While deductibles are higher on average in HDHPs than in conventional plans, the employer contribution, on average, more or less zeroes out the difference. And while an HDHP linked to an HSA offers no services not subject to the deductible, the employer contribution to an HSA or HRA, where it exists, amounts to first-dollar coverage. Since the employer contribution generally doesn't cover the deductible, there's in effect a kind of donut hole when the contribution is used up and the deductible isn't reached.
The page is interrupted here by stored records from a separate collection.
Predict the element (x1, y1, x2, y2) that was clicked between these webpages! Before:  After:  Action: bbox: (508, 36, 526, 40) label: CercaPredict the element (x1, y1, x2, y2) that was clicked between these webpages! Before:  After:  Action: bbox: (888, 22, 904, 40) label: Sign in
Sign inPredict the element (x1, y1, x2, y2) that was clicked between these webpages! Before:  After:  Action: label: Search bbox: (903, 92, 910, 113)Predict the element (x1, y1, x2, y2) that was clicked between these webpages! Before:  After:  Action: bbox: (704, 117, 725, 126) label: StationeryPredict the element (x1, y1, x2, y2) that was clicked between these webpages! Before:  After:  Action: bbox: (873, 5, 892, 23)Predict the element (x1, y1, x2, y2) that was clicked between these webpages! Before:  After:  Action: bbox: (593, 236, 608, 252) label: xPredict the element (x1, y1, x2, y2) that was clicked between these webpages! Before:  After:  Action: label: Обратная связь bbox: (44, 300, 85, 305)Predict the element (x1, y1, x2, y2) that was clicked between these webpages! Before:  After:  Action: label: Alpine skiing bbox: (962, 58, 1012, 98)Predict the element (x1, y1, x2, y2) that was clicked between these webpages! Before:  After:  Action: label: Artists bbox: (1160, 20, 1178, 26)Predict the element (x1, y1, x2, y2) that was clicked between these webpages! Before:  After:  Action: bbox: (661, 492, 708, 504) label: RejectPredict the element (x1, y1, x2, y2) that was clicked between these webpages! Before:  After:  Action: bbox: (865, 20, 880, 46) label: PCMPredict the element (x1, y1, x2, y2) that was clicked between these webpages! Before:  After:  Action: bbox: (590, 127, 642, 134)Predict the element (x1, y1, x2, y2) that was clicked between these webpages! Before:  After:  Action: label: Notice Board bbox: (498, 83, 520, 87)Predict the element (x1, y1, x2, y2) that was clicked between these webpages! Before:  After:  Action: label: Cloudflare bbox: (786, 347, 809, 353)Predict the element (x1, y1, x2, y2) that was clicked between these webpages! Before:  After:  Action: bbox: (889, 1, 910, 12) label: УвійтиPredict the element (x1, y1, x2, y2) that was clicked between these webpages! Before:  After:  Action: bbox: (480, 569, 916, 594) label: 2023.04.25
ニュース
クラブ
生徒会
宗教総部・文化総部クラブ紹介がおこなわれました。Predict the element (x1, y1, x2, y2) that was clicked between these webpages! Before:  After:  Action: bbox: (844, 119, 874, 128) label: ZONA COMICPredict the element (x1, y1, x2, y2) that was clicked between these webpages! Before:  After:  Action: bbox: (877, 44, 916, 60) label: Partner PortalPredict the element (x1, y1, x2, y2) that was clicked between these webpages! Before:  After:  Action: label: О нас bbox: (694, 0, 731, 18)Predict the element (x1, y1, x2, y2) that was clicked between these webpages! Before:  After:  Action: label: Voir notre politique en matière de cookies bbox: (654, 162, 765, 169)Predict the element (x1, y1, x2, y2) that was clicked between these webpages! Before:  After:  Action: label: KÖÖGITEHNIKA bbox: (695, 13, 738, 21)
Kaiser summarizes the aggregate impact: "If we reduce the deductibles by employer account contributions, the percentage of covered workers with a deductible of $1,000 or more would be reduced from 58% to 48% [Figures 7.13 and 7.14]."
HDHPs are arguably a bad idea, founded on a presence that's been largely discredited: that high up-front costs will induce plan holders to price-shop and avoid unneeded care. Research indicates that enrollees simply avoid care, needed and unneeded. On the other hand, once you have the high deductible, as most Americans now do (the average ESI deductible exceeds the minimum required for an HDHP), the savings account can only help, especially if an employer seeds it. It may seem ridiculous to impose high costs with one hand and partially reimburse them with the other, but that's the kind of kludge our uniquely expensive healthcare system necessitates.
2. Annual out-of-pocket maximums (Section 7) - the ACA made these mandatory, and imposed a maximum allowable "OOP max" of $7350 individual/$14,700 family. Most employer plans had OOP maxes pre-ACA, but some didn't: in 2009, 19% of plans had an OOP max above the current $7350 limit, and some had none at all. The elimination of plans without OOP maxes has doubtless lowered overall average out-of-pocket spending somewhat. The ACA also banned lifetime and annual caps on coverage. In 2009, according to the Kaiser employer survey of that year, 59% of employers had lifetime caps. According to a PwC estimate, 20-25,000 people in 2009 would lose coverage because of the caps.
3. Services not subject to the deductible (Section 7) - outside of HDHPs, these are common. General deductibles usually don't apply to doctor visits or prescription drugs (the latter may have a separate deductible):
These caveats don't mean that American workers' out-of-pocket healthcare costs aren't burdensome, and rising. Moreover, the averages include plans that impose much higher cost-sharing, often for low-wage workers. Still, these shock absorbers are worth noting.
The craziest thing I learned here, and I really feel like I'm ahead of the curve on health care policy, is that general deductibles don't apply to doctor's visits... what?
ReplyDeleteBut yes, also, it's very odd to have high deductible plans to encourage shopping around (in an entirely opaque market where adverse selection greatly benefits the seller), but also fund a majority of the endeavor. I think the mindset is (as Sarah Kliff put it a few years ago in reporting on a study surrounding this) that we are actively spending this money, even if it isn't our own, whereas having insurance take care of it all is a passive transaction. Though, as you say, that doesn't really pan out in the research.